## Work to be completed
The required lines are those that contain "Expand"; pull them out of the data and copy them.

*** Excerpted data ***

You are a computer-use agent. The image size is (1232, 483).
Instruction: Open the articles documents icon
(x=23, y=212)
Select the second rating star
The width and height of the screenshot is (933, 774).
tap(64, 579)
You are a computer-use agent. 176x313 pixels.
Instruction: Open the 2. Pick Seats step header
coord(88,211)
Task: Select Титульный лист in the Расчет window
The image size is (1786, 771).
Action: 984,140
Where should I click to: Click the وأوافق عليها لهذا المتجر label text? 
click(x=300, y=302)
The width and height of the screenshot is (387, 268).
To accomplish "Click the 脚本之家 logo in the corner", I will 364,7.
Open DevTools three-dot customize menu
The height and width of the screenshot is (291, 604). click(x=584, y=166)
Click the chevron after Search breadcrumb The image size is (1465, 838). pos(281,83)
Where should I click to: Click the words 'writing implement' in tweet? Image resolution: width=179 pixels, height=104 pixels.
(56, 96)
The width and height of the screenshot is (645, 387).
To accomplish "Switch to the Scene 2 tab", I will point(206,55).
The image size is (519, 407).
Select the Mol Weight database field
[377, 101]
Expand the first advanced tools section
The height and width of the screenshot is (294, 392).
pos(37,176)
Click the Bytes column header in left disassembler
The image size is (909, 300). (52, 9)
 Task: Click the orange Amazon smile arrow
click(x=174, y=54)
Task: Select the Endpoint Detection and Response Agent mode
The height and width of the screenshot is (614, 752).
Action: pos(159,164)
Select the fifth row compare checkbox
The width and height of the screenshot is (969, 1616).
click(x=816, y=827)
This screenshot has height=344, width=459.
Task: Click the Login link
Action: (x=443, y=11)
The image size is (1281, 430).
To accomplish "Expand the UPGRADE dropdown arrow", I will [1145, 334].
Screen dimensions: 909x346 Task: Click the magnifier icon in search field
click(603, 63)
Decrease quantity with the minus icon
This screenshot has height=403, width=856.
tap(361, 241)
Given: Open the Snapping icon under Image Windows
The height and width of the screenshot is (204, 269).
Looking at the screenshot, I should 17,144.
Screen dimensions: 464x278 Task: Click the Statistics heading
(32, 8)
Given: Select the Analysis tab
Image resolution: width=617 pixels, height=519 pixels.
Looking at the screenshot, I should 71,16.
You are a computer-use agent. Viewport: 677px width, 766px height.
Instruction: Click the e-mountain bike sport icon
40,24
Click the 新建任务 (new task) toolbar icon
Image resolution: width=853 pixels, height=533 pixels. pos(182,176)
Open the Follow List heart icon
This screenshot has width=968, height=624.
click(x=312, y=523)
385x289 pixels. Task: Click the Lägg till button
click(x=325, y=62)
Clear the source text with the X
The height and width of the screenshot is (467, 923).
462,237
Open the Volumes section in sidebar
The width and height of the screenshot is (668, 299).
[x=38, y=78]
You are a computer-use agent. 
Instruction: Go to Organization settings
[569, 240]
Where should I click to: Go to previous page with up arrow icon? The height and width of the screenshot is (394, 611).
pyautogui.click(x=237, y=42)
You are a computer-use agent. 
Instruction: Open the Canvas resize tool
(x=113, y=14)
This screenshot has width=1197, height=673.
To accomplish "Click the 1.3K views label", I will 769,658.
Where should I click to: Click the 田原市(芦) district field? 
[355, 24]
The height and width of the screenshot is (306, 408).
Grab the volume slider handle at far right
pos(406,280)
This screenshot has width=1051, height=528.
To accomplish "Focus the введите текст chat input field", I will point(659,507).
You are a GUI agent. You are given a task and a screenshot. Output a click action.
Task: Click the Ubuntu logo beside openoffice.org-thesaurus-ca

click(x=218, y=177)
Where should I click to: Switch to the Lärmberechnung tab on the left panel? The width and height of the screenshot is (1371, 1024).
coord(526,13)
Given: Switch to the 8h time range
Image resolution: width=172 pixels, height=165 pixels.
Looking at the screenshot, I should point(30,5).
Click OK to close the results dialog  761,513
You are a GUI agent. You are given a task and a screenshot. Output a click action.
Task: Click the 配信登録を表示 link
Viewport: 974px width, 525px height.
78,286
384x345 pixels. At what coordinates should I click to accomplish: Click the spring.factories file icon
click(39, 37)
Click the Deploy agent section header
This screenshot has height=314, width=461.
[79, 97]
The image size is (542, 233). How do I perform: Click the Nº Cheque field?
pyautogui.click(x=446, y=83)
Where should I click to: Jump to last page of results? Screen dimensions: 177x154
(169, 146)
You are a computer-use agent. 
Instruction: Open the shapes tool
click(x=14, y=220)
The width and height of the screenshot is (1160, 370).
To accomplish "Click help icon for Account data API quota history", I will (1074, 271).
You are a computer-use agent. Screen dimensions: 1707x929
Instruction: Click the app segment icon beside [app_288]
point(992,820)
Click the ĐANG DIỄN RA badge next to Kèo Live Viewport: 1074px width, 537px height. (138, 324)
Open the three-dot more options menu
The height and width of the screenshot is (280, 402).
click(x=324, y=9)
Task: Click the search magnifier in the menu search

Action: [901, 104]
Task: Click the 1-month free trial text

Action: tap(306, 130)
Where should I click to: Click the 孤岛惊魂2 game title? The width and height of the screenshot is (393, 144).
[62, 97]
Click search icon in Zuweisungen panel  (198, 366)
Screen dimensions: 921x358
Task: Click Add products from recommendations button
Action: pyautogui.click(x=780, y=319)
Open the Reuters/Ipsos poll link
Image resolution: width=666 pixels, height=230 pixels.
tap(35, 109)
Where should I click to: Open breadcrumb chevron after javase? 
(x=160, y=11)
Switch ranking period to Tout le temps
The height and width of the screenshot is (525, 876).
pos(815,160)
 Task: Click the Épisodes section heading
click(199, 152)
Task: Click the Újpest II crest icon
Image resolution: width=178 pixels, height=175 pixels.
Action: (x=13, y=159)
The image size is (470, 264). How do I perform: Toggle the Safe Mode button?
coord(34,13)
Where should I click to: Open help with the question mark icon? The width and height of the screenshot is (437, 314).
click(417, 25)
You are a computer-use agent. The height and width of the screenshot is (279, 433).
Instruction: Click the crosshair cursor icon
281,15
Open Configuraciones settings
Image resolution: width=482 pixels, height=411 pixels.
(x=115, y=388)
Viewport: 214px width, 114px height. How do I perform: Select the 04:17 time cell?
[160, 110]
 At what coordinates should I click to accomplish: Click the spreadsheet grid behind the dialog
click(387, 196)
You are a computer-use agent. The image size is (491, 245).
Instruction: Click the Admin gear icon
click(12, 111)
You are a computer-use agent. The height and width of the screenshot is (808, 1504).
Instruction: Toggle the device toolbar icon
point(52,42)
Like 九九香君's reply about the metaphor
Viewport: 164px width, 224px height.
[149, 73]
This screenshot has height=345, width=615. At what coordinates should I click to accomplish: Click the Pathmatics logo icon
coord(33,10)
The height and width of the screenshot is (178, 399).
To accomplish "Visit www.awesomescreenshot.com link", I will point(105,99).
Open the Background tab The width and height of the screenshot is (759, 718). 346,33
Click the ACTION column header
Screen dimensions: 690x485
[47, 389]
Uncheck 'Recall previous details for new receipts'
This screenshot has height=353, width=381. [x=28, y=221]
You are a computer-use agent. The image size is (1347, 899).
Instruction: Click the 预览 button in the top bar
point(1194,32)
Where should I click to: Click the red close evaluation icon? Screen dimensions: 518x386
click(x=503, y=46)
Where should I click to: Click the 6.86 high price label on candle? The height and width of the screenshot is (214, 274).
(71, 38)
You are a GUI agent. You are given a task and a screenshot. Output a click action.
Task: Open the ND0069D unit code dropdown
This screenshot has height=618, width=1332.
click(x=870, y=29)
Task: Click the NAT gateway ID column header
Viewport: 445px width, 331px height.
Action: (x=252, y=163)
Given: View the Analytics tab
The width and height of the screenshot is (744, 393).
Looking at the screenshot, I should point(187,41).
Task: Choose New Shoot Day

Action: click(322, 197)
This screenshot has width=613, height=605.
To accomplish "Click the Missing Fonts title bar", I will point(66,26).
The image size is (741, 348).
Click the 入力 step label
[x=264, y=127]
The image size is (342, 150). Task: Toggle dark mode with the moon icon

*** End of Excerpted data ***

## Exercise answer
Expand the first advanced tools section
To accomplish "Expand the UPGRADE dropdown arrow", I will [1145, 334].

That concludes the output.